### Extrait à lire
=-=-=-=-=

A Columbus, l’annonce de Precourt a donc fait l’effet d’une bombe. Le Crew est l’un des clubs fondateurs de la MLS, présent depuis sa création en 1996, et titré en 2008. Son Mapfre Stadium, inauguré en 1999, est devenu le stade non officiel de la sélection américaine, où sa faible population d’origine hispanique en fait le théâtre privilégié des chocs contre le Mexique. Bref, aux Etats-Unis, Columbus c’est «soccer city».

Le mouvement #SaveTheCrew s’organise fin 2017. «Pour nous, c’était inacceptable de vouloir essayer de faire bouger l’une des équipes historiques de la MLS, explique David Miller, son porte-parole. Aux Etats-Unis, les équipes d’autres sports bougent souvent, et personne ne dit rien. Mais on ne peut pas accepter ça dans le foot.» Les leaders des groupes de supporters du Crew se réunissent pour monter un plan d’action. Suivront des manifestations, le hashtag #SaveTheCrew se répand via les réseaux sociaux, et arrive jusqu’aux oreilles des édiles. «Le moment clé a été de découvrir la Art Modell Law, c’est ce qui a changé la donne», rappelle David Miller.

=-=-=-=-=

Liste extraite d'une collection:
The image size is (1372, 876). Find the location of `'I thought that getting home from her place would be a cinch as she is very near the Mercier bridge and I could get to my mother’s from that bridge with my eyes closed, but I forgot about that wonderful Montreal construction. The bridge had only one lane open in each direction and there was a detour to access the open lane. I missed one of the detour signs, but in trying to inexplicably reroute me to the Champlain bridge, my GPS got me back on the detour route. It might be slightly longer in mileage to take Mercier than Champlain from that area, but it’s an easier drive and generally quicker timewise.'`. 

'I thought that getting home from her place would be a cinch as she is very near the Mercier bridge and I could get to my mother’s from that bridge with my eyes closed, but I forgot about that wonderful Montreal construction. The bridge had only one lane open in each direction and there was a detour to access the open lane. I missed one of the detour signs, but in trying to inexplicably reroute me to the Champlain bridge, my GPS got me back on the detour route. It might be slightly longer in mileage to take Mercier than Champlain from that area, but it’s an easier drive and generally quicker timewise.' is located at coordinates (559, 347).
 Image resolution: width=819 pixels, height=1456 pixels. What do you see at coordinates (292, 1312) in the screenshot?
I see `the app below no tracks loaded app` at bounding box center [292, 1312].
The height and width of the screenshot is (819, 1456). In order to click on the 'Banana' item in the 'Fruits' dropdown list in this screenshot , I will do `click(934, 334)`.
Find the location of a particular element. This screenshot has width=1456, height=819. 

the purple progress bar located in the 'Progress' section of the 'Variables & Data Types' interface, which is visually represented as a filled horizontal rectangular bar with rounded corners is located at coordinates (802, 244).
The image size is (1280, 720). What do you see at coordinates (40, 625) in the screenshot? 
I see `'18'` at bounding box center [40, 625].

=-=-=-=-=

### Consignes
[1] Transcrivez fidèlement le passage de l'extrait sur le Crew de Columbus qui va de « Le mouvement #SaveTheCrew » jusqu'à « rappelle David Miller. ».
[2] Relevez, dans leur ordre d'apparition, toutes les années mentionnées dans l'extrait sur le Crew de Columbus.
Vous n'aurez pas besoin de la liste pour ce travail.

### Corrigés des activités
[1]
Le mouvement #SaveTheCrew s’organise fin 2017. «Pour nous, c’était inacceptable de vouloir essayer de faire bouger l’une des équipes historiques de la MLS, explique David Miller, son porte-parole. Aux Etats-Unis, les équipes d’autres sports bougent souvent, et personne ne dit rien. Mais on ne peut pas accepter ça dans le foot.» Les leaders des groupes de supporters du Crew se réunissent pour monter un plan d’action. Suivront des manifestations, le hashtag #SaveTheCrew se répand via les réseaux sociaux, et arrive jusqu’aux oreilles des édiles. «Le moment clé a été de découvrir la Art Modell Law, c’est ce qui a changé la donne», rappelle David Miller.

[2] 1996, 2008, 1999, 2017